Dear Baby / Gratitude Project

Dear School Board

Many of you may know that school boards across America are being inundated with outraged parents that their children have access to a book that shows a picture of a child with two mommies (or whatever the fuck). Women are screaming at school board members about Critical Race Theory without knowing what it even really is. It’s been particularly ugly in our district- forcing our Board President to resign recently.

Another target in our district is the SEL (Social Emotional Learning) curriculum, which is taught to elementary and middle school students. It’s like 15 minutes a day and it exposes kids to ideas about emotions, empathy, and things like, “It’s okay to be different” (THE HORROR)

I can’t imagine being in public education right now.

Anyway, I wrote the following email and cc’ed all the school board members, including our superintendent, as well as The Baby’s teachers and principal.

Hi School Board Members, 

My name is Beth Wise. I have two children in Richardson schools. My youngest, {The Baby}, is a Kindergartener in {Teacher}’s Active Learning Class at {School} this year. {The Baby} has Down Syndrome and, due to a host of issues, is very developmentally delayed. He doesn’t communicate with words; he can’t walk on his own yet and so he crawls or uses a gait trainer to get around; at 6, he still drinks water out of a baby bottle. Children who aren’t familiar with special needs don’t usually know what to make of him.

I’m sure you can imagine that I was very nervous about sending him to school. While (blessedly) {The Baby} doesn’t register how his peers perceive him, I am acutely aware of the scared stares and strange questions we get from kids when we’re out in public. Before the year had started, I had already planned to talk to the regular Kinder class that {The Baby} attends art, music, and PE with to head off any questions or fears the class may have about {The Baby} in the hopes that some of them would befriend him. 

It turns out that my worries were unfounded. 

Last week, during PE, {The Baby} was playing a game with {Regular Kinder Teacher}’s Kinder class and the whole class stopped to cheer and clap for {The Baby} as he finished the game. This happened without any adult prompting. {The Baby}’s private duty nurse who goes to school with him related this to me and it nearly had me in tears. 

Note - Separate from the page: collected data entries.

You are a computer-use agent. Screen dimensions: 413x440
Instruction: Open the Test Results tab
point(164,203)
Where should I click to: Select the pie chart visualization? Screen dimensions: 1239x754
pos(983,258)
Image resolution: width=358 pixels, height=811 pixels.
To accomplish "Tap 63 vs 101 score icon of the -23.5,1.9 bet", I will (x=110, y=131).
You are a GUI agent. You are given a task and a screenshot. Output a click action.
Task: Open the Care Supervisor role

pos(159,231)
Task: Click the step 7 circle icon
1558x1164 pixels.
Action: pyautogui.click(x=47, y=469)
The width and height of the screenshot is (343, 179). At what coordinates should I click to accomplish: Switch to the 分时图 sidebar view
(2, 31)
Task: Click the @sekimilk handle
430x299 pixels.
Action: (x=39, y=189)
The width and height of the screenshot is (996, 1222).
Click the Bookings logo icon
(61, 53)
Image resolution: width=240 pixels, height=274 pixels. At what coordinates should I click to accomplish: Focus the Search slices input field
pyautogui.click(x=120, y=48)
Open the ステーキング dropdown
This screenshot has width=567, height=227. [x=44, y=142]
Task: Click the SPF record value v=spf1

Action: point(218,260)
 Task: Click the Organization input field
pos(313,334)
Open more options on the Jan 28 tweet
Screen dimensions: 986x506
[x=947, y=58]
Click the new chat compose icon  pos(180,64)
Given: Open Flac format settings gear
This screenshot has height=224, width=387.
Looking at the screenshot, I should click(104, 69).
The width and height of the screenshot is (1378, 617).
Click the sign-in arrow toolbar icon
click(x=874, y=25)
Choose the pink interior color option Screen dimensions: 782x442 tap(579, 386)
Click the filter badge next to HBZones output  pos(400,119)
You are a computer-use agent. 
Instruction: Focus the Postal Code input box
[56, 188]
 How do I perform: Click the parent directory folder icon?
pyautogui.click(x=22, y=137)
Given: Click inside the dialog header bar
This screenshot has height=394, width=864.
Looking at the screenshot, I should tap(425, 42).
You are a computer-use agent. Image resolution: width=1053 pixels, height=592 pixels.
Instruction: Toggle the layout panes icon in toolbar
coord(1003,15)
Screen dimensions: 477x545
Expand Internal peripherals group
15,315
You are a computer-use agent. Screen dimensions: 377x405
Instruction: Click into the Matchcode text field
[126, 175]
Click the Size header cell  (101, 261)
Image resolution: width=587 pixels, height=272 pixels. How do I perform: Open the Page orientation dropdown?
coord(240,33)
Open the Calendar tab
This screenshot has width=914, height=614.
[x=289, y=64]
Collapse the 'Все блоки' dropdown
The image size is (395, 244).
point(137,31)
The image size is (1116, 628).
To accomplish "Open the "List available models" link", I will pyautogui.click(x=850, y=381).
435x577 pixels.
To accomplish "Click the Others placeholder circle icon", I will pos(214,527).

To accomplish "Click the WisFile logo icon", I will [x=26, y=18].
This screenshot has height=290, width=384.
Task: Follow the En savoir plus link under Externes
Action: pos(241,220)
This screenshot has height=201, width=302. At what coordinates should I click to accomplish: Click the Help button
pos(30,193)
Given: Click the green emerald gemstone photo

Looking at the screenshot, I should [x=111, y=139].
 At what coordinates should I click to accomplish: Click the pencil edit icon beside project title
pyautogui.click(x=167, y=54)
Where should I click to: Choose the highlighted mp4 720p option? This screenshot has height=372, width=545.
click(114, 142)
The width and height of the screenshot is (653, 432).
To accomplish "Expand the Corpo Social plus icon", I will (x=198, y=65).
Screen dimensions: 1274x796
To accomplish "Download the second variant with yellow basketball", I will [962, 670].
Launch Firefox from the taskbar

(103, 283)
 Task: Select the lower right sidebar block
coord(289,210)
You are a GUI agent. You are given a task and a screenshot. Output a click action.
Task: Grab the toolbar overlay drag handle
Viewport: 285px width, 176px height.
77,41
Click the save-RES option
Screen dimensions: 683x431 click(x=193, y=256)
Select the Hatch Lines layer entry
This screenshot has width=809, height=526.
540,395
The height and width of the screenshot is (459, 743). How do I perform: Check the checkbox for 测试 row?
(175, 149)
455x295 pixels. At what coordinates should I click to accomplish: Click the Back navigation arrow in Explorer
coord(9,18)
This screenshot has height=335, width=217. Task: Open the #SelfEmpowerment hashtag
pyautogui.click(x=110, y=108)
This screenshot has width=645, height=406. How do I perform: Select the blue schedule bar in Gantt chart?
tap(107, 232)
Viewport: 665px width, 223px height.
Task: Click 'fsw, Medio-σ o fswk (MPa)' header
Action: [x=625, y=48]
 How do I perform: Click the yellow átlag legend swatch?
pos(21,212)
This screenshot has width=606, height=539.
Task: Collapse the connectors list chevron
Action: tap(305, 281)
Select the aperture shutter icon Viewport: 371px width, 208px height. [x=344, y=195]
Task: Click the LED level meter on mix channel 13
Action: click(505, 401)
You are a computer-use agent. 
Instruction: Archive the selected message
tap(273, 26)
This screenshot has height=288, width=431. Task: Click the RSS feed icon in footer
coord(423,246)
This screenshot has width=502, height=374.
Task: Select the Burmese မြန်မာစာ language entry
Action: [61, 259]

I recently spoke with {Regular Kinder Teacher} and she mentioned that the Social Emotional Learning (SEL) curriculum covers some of the character traits (kindness, compassion, celebrating differences, etc) that I had hoped to see in {The Baby}’s neurotypical classmates. Instead of being afraid of him or considering him a pariah, his Kinder peers are welcoming him and celebrating his differences. 

I know that the SEL curriculum is under fire right now and I wanted to write you in support of it, as a parent of a child who directly benefits from the lessons taught during this time. Please keep doing what you’re doing.